→ **Excerpt**
SRC = Field(tokenize=tokenize_de, 
            init_token='<sos>', 
            eos_token='<eos>', 
            lower=True)

TRG = Field(tokenize=tokenize_en, 
            init_token='<sos>', 
            eos_token='<eos>', 
            lower=True)

In [5]:
PAD = '<PAD>'
UNK = '<UNK>'
START = '<SOS>'
END = '<EOS>'

def capital(string):
    return [True if word[0].isupper() else False for word in string.split()]

WORD = Field(sequential=True, pad_token = PAD, unk_token = UNK, init_token = START, eos_token = END)
CHAR = Field(sequential=True, tokenize = capital, pad_token = PAD, unk_token = UNK, init_token = START, eos_token = END)

CHAR.preprocess('I do not know What this Is')

[True, False, False, False, True, False, True]

#### Create datasets

In [7]:
train_data, valid_data, test_data = Multi30k.splits(exts=('.de', '.en'), 
                                                    fields=(CHAR, TRG))

In [8]:
# of examples in each set
print(f'Number of training examples: {len(train_data.examples)}')
print(f'Number of validation examples: {len(valid_data.examples)}')
print(f'Number of testing examples: {len(test_data.examples)}')

Number of training examples: 29000
Number of validation examples: 1014
Number of testing examples: 1000


In [9]:
# Let's see one example
pprint(vars(train_data.examples[0]))

{'src': [True,
         False,
         False,
         True,
         False,
         False,
         True,
         False,
         False,
         True,
         False,
         True],
 'trg': ['two',
         'young',
         ',',
         'white',
         'males',
         'are',
         'outside',
         'near',
         'many',
         'bushes',
         '.']}


#### Build vocab
- `min_freq` = 2

In [0]:
SRC.build_vocab(train_data, min_freq=2)
TRG.build_vocab(train_data, min_freq=2)

→ **Material**
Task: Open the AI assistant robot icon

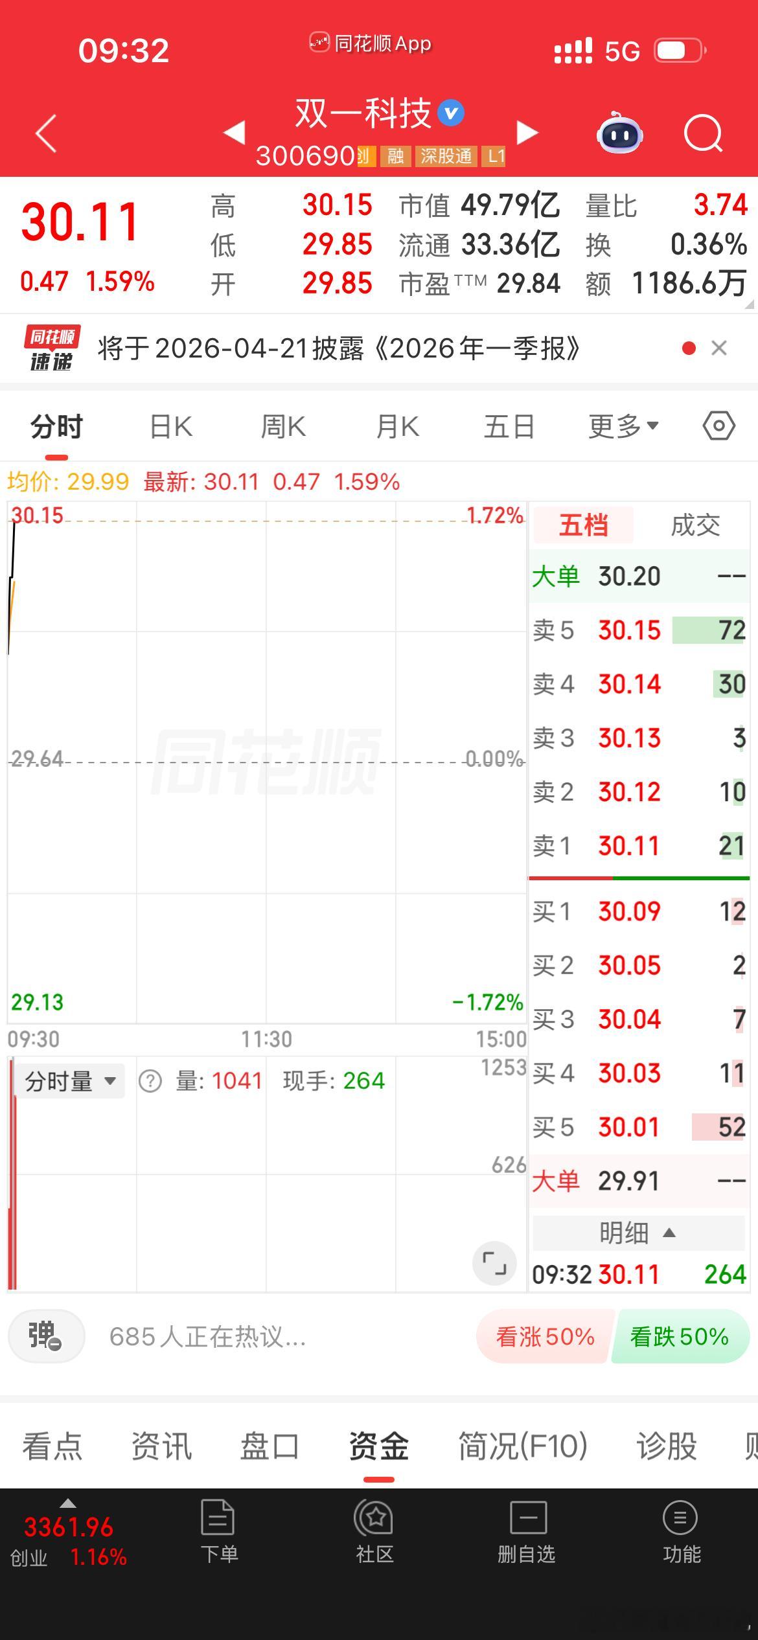Action: point(620,134)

→ **Set problem**
Could you give the Multi30k notebook excerpt again between "#### Create datasets" and "fields=(CHAR, TRG))", inclusive, swapping "CHAR" for "SRC"?

→ **Answer to the task**
#### Create datasets

In [7]:
train_data, valid_data, test_data = Multi30k.splits(exts=('.de', '.en'), 
                                                    fields=(SRC, TRG))